There was much discussion of the change in terms from “irreversible” to “permanent”, with Professor Farahany providing this definition:
Irreversible means “cannot be reversed”.
Permanent means “will not be reversed”.
The Commissioners wanted this definition to be more clearly spelled out in the wording of the statute.
The law should only change when a societal consensus percolates up from the states, and no state legislature has asked to change the UDDA.
If there is a mismatch between the law and current medical practice, the outright disregard for the standard is the problem. Should we be changing the act to accommodate breaches, or should we enforce the law?
If there is no broad consensus in favor of the RUDDA in the medical community, we should stick to what we have.
Another option would be universal advanced directives.
What is the justification to drop the whole brain death/biological standard and change to partial brain death/personhood standard? We should not declare people dead who are not. Mental capacity is important, but we should not treat people as dead based on mental capacity. Withdrawal of futile care remains a healthcare decision.
Will this impact healthcare cost if people are allowed to opt-out of DNC?
New Jersey experience shows that this is a small number, about 4%. Overall healthcare costs make this a drop in the bucket, and worth it to preserve trust.

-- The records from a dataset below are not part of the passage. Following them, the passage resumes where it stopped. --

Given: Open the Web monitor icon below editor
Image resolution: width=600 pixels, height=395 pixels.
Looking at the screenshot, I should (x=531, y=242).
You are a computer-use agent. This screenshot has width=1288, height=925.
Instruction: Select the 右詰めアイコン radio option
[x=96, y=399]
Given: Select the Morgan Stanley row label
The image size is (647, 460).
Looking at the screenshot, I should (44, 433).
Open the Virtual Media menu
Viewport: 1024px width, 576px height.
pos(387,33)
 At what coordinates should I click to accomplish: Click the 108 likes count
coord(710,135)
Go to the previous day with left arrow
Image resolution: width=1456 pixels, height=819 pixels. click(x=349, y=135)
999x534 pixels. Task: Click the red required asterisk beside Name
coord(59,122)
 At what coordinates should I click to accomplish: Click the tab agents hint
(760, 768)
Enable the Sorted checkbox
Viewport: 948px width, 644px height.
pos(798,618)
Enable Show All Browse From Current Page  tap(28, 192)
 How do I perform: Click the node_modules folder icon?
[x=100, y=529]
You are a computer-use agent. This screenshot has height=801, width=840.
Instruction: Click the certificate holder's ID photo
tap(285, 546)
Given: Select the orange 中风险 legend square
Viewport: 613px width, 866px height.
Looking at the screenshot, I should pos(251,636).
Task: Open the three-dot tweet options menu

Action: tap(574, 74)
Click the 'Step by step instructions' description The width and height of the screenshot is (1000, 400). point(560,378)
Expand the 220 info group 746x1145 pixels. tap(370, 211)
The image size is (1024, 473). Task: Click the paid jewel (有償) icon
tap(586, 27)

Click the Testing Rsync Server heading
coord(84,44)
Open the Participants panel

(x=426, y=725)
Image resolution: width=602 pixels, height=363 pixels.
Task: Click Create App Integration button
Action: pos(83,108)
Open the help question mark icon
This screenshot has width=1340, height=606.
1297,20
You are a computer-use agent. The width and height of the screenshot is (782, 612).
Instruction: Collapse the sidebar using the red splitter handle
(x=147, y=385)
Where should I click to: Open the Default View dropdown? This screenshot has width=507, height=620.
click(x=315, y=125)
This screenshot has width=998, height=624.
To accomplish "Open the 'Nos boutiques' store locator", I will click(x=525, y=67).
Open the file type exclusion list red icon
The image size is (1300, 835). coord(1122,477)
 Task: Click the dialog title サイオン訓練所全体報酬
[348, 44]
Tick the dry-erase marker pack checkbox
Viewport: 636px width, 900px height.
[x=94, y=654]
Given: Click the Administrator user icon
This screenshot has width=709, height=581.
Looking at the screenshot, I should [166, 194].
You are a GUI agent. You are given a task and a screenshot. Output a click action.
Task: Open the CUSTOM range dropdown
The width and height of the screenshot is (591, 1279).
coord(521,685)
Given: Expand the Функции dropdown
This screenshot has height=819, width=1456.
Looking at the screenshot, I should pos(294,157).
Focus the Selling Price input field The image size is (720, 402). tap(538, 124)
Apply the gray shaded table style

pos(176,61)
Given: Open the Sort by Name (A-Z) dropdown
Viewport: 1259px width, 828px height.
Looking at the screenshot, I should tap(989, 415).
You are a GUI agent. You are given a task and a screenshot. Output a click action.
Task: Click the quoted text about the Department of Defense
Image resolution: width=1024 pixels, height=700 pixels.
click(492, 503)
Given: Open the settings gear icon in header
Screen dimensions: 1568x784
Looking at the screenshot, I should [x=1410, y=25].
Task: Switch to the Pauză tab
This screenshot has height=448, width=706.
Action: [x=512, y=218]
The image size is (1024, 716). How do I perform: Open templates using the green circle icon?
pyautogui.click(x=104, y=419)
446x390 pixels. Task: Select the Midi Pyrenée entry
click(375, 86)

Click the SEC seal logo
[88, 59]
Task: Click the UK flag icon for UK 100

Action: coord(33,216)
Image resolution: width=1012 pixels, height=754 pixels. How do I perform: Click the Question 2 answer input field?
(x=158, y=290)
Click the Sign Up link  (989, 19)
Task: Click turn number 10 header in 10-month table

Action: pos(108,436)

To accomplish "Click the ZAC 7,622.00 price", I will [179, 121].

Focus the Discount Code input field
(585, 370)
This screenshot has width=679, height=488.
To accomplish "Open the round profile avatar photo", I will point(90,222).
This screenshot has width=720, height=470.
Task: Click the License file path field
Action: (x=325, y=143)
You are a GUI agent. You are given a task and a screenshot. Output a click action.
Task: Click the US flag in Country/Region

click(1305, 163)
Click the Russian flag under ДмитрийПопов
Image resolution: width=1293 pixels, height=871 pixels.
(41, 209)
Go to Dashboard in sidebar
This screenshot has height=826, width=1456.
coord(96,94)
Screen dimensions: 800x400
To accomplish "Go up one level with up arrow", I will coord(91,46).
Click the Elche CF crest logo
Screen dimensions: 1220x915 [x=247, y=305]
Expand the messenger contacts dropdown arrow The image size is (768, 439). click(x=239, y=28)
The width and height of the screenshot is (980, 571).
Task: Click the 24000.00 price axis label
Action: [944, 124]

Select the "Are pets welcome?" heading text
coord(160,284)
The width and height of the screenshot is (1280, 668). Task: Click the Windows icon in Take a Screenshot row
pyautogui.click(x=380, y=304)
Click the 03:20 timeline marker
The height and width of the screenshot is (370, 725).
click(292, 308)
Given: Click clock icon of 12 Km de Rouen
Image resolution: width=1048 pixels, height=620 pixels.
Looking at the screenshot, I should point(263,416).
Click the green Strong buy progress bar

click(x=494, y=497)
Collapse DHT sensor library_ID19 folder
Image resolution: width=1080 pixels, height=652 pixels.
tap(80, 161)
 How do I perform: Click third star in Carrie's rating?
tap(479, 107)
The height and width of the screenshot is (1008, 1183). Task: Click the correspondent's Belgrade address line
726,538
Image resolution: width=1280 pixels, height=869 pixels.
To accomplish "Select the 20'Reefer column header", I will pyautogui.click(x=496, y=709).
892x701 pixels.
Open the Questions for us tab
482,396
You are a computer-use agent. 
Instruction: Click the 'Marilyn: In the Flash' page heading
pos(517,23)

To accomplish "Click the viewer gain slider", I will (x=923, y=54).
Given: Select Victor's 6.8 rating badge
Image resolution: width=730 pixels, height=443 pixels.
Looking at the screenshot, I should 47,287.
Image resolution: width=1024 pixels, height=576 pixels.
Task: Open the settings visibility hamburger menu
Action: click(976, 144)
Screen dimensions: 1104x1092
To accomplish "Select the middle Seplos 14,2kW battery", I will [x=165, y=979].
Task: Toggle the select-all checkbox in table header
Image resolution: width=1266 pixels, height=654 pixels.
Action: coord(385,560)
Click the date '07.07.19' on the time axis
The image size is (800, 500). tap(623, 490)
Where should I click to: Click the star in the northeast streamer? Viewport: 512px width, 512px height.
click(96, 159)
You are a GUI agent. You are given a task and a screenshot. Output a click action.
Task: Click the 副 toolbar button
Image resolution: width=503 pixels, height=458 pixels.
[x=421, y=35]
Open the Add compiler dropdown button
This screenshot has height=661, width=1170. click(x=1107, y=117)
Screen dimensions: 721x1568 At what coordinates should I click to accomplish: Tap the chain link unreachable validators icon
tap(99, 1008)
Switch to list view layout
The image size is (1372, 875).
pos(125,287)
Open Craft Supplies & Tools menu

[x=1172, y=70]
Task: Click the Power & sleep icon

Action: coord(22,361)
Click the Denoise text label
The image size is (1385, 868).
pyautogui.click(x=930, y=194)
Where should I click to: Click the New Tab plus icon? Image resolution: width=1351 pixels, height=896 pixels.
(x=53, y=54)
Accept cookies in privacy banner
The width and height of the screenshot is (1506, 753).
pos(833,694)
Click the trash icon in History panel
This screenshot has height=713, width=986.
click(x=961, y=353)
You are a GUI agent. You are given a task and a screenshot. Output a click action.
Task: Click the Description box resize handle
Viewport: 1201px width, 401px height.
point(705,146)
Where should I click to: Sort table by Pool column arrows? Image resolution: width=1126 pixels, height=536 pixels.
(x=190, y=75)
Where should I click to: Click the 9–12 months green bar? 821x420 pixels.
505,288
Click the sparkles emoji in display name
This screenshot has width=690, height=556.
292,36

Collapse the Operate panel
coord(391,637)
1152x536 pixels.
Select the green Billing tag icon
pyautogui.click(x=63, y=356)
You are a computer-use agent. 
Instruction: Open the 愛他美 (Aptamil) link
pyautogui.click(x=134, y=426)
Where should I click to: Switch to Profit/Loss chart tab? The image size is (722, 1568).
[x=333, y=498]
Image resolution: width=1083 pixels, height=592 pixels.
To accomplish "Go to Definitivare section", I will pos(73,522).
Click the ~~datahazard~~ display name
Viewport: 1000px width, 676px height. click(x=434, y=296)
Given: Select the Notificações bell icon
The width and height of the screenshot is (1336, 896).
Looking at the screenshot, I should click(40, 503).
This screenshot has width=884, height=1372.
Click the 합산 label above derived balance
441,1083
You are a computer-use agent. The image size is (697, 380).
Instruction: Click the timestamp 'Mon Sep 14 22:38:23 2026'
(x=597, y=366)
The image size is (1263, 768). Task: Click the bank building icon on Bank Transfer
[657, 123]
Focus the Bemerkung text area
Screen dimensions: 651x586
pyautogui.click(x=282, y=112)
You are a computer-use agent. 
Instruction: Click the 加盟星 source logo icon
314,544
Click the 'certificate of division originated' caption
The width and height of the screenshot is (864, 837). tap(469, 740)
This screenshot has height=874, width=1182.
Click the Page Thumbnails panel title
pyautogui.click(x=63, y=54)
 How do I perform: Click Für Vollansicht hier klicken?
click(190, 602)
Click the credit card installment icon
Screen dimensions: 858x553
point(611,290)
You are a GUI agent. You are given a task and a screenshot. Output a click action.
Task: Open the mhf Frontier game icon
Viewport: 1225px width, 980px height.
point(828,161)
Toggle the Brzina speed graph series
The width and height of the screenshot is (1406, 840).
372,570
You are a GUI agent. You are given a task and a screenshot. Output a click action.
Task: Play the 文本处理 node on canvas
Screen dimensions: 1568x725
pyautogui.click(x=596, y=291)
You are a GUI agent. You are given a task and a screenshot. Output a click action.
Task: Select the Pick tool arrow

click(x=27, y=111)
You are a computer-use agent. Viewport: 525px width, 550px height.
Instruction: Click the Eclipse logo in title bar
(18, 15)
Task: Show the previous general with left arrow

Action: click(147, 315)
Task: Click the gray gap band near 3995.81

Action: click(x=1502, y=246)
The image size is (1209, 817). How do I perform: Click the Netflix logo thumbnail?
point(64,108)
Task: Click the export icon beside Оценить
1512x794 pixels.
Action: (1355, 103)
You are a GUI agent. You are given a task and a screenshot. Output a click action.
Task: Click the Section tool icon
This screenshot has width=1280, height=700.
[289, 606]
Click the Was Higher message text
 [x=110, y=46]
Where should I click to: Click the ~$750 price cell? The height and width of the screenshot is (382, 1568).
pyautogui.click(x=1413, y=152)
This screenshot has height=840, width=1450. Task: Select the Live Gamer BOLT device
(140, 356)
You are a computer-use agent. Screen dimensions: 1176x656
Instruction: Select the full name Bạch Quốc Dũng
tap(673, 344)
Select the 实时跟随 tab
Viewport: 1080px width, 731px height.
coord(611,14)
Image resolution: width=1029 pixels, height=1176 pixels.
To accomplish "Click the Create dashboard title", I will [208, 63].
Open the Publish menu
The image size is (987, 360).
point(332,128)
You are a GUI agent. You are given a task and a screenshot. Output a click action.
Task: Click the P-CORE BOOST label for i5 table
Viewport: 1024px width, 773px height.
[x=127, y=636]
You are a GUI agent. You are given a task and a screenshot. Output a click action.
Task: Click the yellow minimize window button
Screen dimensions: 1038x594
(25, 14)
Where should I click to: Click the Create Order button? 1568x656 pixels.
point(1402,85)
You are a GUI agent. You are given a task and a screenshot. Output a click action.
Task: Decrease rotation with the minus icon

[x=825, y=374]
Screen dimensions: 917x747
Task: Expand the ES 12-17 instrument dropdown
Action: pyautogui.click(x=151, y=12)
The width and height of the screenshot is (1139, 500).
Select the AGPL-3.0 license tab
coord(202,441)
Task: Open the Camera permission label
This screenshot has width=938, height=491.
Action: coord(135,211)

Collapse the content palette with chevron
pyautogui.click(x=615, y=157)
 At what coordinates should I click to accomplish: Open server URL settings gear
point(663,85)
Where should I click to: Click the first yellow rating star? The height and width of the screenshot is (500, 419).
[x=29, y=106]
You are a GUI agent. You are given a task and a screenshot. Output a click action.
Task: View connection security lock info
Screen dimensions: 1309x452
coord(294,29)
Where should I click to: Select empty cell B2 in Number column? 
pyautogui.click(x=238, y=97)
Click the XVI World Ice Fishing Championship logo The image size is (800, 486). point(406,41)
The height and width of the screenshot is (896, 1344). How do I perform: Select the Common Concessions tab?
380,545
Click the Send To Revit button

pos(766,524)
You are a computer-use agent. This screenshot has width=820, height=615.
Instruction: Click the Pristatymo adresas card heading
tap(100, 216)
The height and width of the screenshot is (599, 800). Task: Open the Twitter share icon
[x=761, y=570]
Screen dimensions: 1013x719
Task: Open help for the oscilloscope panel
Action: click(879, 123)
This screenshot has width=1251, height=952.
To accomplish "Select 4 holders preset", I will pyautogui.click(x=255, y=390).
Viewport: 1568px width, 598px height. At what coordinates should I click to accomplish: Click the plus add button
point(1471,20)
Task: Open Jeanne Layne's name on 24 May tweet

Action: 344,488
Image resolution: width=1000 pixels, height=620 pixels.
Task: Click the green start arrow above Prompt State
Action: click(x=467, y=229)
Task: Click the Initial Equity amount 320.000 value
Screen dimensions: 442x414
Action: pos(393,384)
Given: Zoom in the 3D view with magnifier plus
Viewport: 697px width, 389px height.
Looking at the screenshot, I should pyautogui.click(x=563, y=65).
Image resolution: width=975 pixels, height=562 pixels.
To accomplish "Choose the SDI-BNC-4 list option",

Drafting Committee to Continue Meeting for Another Year
At the end of the three-hour session, Chair Hon. Sam Thumma thanked participants for a robust discussion. He said there was a lot of food for thought in what was expressed and felt that progress had been made. He thanked everyone involved and encouraged ongoing input. The moderator for the ULC accepted the Drafting Committee’s report and directed the committee to return with their further results to the annual ULC meeting next year.